#  News Sentiment Analysis with VADER + Google News RSS

##  Objective
In this notebook, you will collect recent news articles from Google News using an RSS feed, analyze their sentiment using NLTK’s VADER lexicon, and summarize your findings.

You will:
- Choose 3 topics of interest
- Fetch recent headlines and summaries for each topic
- Analyze their sentiment (positive, negative, neutral)
- Create a summary table



## Step 0:  – Scrape Headlines with `requests` + `BeautifulSoup`

If you'd like to explore **another way to get news**, try scraping headlines directly from a news website.

Choose a simple website like:
- https://www.bbc.com/news
- https://edition.cnn.com/
- https://elpais.com/

Use `requests` to download the HTML, and `BeautifulSoup` to extract the titles (look for `<h2>` or `<a>` tags inside news containers).

Store at least 10 headlines in a list. You can later analyze these with the same sentiment pipeline.


## Step 1: Clean Headlines with NLP Tools

Before analyzing the headlines, clean the text using NLP tools:

- Lowercase all text
- Tokenize into words
- Remove stopwords (with `nltk` or `spacy`)
- Lemmatize (optional but recommended)

Show a sample of your cleaned tokens.


##  Step 1.5: Check and Correct Spelling with SymSpell

Using your scraped or fetched headlines, introduce a few **intentional spelling mistakes**, or analyze them as-is if they come from social media.

Then:
- Load the SymSpell dictionary
- Detect and suggest corrections for at least 5 tokens
- Display original and corrected terms

Explain briefly if any real mistakes were found.

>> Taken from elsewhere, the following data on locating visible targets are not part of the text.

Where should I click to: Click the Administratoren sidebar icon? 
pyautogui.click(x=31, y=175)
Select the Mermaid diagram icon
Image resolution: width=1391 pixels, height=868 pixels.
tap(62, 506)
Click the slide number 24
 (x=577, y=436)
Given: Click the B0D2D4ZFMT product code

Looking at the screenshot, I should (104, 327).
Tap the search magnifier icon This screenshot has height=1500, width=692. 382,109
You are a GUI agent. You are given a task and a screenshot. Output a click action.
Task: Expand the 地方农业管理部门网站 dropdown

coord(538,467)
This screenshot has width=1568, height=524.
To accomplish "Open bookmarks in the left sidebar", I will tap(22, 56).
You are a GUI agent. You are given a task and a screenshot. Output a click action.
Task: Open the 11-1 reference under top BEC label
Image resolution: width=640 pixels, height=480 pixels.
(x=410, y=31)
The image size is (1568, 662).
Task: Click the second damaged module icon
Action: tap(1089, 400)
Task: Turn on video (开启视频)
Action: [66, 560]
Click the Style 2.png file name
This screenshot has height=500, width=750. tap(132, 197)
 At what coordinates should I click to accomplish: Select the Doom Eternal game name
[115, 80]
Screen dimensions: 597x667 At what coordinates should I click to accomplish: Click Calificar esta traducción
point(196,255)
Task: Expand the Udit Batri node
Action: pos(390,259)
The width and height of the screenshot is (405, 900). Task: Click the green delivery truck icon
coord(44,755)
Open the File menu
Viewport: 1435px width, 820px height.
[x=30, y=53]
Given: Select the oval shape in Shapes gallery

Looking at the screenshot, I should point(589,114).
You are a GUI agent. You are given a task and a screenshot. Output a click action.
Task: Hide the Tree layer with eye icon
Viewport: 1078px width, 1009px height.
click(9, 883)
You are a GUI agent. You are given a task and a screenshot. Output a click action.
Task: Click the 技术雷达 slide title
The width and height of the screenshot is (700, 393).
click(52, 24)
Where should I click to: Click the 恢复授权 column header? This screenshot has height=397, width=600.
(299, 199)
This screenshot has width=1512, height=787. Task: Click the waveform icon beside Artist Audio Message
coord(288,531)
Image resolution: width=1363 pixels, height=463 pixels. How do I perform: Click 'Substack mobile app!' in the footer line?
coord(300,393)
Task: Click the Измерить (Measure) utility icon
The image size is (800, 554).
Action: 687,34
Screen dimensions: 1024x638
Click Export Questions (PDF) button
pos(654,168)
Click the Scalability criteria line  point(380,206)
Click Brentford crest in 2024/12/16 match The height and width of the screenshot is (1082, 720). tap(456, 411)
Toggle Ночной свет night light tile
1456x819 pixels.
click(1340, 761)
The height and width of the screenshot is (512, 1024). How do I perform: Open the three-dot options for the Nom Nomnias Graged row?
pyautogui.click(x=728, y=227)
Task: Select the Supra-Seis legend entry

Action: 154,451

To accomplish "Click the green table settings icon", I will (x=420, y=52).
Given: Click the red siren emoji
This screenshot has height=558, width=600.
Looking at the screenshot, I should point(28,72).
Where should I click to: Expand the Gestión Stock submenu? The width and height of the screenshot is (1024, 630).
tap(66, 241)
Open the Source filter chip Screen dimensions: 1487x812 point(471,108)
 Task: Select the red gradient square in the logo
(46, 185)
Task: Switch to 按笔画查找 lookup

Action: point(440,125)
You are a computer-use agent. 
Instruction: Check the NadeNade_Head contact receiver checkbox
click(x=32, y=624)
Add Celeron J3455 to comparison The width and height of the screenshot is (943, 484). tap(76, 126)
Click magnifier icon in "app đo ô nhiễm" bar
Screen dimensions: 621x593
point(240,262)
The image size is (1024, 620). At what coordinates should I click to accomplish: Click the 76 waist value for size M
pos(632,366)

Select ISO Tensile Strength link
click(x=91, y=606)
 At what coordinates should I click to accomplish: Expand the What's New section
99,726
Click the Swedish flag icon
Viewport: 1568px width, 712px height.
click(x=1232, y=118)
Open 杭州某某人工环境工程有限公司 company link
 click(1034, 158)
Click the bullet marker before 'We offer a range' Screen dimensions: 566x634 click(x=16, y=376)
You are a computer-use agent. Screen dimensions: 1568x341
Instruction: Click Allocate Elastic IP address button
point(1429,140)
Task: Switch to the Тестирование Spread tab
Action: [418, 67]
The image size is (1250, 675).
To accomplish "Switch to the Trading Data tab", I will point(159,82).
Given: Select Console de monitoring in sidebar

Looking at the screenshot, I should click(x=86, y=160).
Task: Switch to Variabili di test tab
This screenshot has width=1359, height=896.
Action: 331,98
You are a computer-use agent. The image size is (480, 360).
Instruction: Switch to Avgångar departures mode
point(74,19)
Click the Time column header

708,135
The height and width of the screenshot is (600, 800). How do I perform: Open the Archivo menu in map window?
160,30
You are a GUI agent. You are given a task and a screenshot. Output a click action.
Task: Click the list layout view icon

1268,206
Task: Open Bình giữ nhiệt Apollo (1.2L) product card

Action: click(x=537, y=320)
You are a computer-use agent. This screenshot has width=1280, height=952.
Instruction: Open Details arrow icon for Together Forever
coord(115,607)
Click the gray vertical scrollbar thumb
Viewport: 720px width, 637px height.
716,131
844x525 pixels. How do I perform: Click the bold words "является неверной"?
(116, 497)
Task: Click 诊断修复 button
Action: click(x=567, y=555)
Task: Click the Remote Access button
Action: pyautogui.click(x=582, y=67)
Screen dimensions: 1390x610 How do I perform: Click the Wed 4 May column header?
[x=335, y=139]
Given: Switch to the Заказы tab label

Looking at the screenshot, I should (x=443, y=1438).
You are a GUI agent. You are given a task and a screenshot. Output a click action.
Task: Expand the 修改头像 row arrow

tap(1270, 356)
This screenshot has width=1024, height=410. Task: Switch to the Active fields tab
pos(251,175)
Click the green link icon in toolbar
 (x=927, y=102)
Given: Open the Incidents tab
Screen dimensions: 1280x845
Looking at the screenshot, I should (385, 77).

## 🌐 Step 2: Fetch News from Google News RSS

Use the helper function `fetch_news_items()` to retrieve at least 5 articles per keyword.

Make sure each news item contains:
- Title
- Summary
- Published date
- Link

Display the articles in a DataFrame.


## Step 3: Analyze Sentiment with VADER

Use `SentimentIntensityAnalyzer` from NLTK to evaluate the sentiment of each article.

You should:
- Combine the title and summary
- Compute the sentiment scores
- Classify each article as:
  -  positive (compound ≥ 0.05)
  -  negative (compound ≤ -0.05)
  -  neutral (otherwise)

Store the results in a DataFrame.


##  Step 4: Summary by Keyword

Group the results by keyword and create a summary that includes:
- Mean compound score
- Percentage of positive, negative, and neutral articles
- Total number of articles

You can use `groupby()` and `agg()` for this part.


##  Bonus: Keyword or Entity Recognition (Regex or FlashText)

Use `FlashText` or `re.findall()` to search for keywords or patterns in your headlines or summaries.

Some ideas:
- Extract keywords like "AI", "Bitcoin", "climate"
- Use regex to extract years (`\d{4}`), dates, or email-like patterns

Display the matches in a table or dictionary format.